En ese sentido, revirtiendo uno de los axiomas más difundidos de las ciencias sociales, la economía no es el big bang que da vida a todo lo demás. En el origen del cambio está, por el contrario, los deseos de modificar la realidad por medio del voto de las mayorías. Un ejemplo: que Lula sea hoy una guía ideológica continental tuvo su inicio en la decisión de los pobladores de las favelas de San Pablo a comienzos de 2002, que con su voto lo convirtieron en Presidente. Eso, que también se llama “política”, es lo que permitió otra relación de fuerzas que posibilitó ensayar otras formas de gestión económica.
Si todo esto es más o menos consensuado, un gran interrogante se abre al momento de pensar por dónde seguir de acá en más. ¿Hacia donde es necesario rumbear para que dentro de 10 años podamos afirmar que hubo otra década ganada en la región?
Salvo que ocurra algo muy extraño, los próximos años reafirmarán la transformación mundial hoy en curso. La década pasada empezó con la caída de las torres gemelas y el gobierno de Bush intentando un liderazgo mundial en solitario y terminó con el discurso de reasunción de Obama días atrás, donde explicitó ese el final de ciclo: “Una década de guerra está acabando”, dijo.

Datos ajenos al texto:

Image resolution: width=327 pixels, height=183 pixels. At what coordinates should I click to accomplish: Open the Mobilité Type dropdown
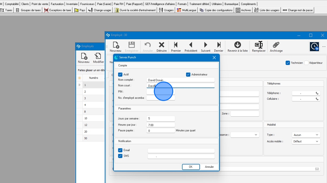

Los próximos diez años pintan para que ese viraje, que incluye a China como potencia y no ya como promesa de serlo, se transforme en un mundo con varios polos de desarrollos conectados pero con relativa autonomìa y fuerte desigualdad entre sí. Probablemente, la idea cristalizada durante el siglo XX de un “primer mundo” y un “tercer mundo” quede en desuso, y las “regiones”, cada una con sus propios núcleos y satélites, sean la síntesis del nuevo orden.
En este escenario, el margen de maniobra para América Latina es mayor que el que tenía diez años atrás, cuando un texto anónimo (el Consenso Washington) aparecía más poderoso que cualquier gobierno estatal al sur del río Bravo.
Dentro de ese mayor margen, habría que agregar el aumento de los precios de los productos que nuestra región exporta a granel. Algo que, como viven avisando los economistas, es una situación excepcional que no se sabe cuánto puede durar, pero cada vez más huele a un cambio estructural en el intercambio comercial del mundo.
¿Cuál es entonces la deuda pendiente en este marco amistoso? La ardua e ingrata tarea de discutir la renta interna de los países. El talón de Aquiles de América Latina sigue siendo su profunda desigualdad, la cual no es solo una llaga moral, sino un lastre económico.
El contraste es notorio: durante estos años de “vacas gordas” los Estados nacionales usaron gran parte de esos ingresos extraordinarios para solventar un rescate social históricamente postergado (planes sociales, inversión pública en salud y educación, etcétera). Es decir que los Estados, con una renovada conducción política y con sus dificultades a cuestas, pudieron redireccionar la forma en que usaron esa masa de recursos extraordinaria.
Por el contrario, los empresarios latinoamericanos, que recibieron la inmensa mayoría de esos ingresos, no fueron capaces de reorientar las inversiones. El carácter rentista o de inversión mínima (casi siempre en actividades de baja o nulo valor agregado) es la regla de nuestra elite económica. Por no hablar de la extendida costumbre de fugar las ganancias.
La pregunta de la próxima década parece ser, entonces, en qué medida las sociedades y los Estados latinoamericanos lograrán redefinir la lógica de comportamiento del sujeto social empresario. Un sujeto que, en este contexto de una década de transformaciones, no parece haber tomado nota de los cambios.
El debate regional que empezó puertas afuera, con el desendeudamiento y la autonomía continental como necesarios horizontes inmediatos parece, ahora, destinado a profundizarse puertas adentro.